During this season, we can usually find a time when the soil has the ideal moisture content for preparing new beds, reworking old ones, building rock gardens, and laying out terraces and walks.
In early spring the soil is likely to be too wet and late spring is, well, too late.
If our garden soil freezes deeply and stays frozen all winter, autumn-planted evergreens may suffer from a lack of water because the soil has not settled tightly around the roots.
Many gardeners near Washington, D. C., for example, like to move evergreens in autumn a bit more than in early spring, while most gardeners further north, in New England or Canada, prefer to move them in the spring after the soil is thawed and dried a bit.
Autumn is the big compost time.
All disease-free plant remains saved during summer and autumn are now mixed with the leaves of the autumn fall.
The compost that was started in a pile last autumn, a year ago, and turned last May or June, is now ready for use in preparing the soil for new plantings and for mulching the perennials, but enough needs to be saved for spring.
Mulch Your Plants
For shrubs and trees, a sawdust mulch can be added in autumn.

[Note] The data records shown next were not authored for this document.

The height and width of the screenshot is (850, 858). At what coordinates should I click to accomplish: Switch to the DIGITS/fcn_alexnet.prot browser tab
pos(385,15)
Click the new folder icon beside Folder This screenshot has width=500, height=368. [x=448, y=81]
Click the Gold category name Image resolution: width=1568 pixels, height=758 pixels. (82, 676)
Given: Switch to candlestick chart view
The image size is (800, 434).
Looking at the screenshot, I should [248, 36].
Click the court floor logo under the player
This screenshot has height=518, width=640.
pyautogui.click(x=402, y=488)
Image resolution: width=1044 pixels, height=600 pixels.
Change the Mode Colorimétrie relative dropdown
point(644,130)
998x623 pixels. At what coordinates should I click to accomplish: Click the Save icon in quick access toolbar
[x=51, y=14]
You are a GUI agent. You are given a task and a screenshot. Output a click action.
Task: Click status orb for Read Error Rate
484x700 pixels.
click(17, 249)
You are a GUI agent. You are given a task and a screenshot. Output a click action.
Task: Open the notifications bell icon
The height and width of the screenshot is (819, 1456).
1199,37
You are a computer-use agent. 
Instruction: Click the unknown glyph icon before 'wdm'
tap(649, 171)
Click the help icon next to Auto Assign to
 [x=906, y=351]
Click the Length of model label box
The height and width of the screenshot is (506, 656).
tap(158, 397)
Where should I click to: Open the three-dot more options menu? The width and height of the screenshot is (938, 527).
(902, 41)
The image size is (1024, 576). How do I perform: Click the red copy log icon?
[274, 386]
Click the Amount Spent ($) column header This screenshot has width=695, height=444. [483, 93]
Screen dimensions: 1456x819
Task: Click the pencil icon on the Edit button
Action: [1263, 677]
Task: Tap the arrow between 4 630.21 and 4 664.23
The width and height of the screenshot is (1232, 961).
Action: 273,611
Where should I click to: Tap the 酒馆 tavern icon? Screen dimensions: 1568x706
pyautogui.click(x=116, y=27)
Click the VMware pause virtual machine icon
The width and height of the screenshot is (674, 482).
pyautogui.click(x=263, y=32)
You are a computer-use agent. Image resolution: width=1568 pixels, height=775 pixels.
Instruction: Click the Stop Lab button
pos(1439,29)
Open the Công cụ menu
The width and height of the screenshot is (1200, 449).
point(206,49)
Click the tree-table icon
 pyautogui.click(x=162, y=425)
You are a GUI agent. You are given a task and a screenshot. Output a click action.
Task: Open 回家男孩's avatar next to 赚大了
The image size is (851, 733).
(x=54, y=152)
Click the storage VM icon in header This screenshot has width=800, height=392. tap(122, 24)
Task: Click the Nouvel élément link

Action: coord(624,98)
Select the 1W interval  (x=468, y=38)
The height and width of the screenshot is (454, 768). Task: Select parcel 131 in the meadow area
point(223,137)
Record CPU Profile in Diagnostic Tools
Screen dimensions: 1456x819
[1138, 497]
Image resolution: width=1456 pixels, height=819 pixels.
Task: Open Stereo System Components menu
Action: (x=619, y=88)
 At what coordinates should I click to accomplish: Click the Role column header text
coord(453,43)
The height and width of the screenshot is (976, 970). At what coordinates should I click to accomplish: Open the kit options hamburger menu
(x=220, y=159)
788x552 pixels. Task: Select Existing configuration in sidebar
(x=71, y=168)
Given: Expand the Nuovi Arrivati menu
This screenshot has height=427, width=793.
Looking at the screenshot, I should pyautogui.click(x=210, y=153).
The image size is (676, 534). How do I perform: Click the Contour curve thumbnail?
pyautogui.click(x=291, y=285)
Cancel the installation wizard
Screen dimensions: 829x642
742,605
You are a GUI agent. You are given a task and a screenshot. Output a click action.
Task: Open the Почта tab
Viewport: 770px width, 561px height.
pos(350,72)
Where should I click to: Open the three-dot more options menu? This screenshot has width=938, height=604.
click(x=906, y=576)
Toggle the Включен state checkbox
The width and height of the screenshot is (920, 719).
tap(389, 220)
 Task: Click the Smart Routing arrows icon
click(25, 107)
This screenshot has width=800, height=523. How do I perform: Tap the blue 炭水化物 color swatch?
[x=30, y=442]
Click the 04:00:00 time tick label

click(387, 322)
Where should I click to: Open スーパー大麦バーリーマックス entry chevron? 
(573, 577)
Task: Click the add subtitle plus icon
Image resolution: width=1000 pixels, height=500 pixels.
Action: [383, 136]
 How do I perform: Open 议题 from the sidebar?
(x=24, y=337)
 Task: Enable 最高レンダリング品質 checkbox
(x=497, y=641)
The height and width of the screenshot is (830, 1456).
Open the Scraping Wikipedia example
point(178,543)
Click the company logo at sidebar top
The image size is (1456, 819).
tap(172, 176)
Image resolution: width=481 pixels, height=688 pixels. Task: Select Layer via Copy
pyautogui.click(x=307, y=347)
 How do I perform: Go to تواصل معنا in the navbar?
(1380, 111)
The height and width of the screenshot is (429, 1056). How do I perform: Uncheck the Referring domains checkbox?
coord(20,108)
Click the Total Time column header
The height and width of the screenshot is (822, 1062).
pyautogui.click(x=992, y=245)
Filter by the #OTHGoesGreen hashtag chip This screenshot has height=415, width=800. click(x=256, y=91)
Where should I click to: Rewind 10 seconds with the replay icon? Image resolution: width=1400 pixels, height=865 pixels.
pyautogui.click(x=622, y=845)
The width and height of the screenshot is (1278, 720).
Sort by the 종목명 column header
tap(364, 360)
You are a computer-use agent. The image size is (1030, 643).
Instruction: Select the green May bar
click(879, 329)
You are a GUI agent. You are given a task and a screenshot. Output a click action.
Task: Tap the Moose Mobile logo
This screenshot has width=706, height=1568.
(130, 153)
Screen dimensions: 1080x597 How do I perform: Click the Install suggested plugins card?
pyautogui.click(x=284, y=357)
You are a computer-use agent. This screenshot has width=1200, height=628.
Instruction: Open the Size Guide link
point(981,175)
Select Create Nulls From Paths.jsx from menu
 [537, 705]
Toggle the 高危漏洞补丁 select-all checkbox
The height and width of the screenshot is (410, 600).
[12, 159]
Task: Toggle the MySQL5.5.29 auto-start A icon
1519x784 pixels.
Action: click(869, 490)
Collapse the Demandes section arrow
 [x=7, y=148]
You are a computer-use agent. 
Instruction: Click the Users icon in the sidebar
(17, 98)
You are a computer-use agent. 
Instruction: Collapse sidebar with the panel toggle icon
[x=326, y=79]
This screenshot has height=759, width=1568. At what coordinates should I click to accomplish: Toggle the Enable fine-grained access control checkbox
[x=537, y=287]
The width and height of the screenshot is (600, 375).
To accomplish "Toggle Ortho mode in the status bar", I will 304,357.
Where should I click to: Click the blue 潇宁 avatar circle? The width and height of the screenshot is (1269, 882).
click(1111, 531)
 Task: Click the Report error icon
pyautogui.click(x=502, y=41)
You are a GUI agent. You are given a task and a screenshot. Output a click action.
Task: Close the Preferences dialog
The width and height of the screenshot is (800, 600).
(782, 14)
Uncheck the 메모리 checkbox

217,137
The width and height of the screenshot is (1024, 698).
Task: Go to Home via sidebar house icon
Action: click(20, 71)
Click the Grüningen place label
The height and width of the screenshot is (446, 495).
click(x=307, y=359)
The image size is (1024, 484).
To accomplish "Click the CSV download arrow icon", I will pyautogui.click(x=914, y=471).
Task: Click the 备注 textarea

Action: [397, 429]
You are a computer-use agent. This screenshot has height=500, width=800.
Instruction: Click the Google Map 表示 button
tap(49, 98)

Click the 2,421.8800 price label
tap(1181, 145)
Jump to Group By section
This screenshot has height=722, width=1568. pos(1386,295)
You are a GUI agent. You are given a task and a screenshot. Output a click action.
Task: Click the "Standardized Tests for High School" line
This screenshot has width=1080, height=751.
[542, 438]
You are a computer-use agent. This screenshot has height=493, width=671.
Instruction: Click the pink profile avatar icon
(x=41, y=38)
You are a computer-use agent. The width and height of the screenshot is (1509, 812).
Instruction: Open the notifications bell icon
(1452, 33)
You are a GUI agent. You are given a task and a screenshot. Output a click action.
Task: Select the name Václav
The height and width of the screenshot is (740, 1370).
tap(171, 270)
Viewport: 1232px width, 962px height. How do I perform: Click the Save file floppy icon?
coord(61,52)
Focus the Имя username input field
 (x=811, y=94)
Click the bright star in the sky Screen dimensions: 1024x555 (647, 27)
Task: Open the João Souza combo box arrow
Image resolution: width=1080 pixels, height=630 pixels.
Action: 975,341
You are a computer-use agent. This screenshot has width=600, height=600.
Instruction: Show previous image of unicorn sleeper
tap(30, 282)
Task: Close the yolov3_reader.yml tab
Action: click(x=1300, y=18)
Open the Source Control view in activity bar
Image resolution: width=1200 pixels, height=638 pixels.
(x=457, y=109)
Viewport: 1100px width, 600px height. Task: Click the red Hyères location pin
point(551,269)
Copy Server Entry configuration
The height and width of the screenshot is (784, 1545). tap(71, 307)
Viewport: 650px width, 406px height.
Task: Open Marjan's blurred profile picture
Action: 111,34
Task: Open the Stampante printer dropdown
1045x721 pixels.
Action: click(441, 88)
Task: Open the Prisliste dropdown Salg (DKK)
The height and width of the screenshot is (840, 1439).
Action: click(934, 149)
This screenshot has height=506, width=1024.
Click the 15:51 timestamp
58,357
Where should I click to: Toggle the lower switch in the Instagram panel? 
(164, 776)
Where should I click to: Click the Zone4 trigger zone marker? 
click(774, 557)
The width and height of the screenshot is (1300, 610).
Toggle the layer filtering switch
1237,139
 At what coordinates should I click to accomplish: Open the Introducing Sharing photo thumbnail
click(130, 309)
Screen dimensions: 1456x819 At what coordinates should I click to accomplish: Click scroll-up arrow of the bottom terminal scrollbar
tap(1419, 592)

This is especially good for acid-soil lovers.
In the intimate garden, a light covering of compost over it improves the appearance.
Where shrubs are under trees, this final mulching comes late—after the freshly fallen leaves have been put away into the new compost pile.
Generally, as autumn closes, the garden should go into winter with a good cover of living plants, mulch, or both.
Big beds for vegetables and annual flowers can be sown in early autumn to rye, oats, wheat, or ryegrass for cover.
Such a cover protects the surface soil from beating rain and wash.
When spaded under in spring, the fresh organic matter soon decomposes and releases the nutrients.
As the autumn changes to winter, plants become dormant, except the evergreens, the micro-organisms go into rest, and insects and small animals seek the lower levels below the frost.
As the surface cools, while the soil beneath is still warm, water moves up to it.
Normally, freezing is followed by snow.
The garden is asleep. The gardener reviews his successes and failures and plans for a better garden in the next cycle.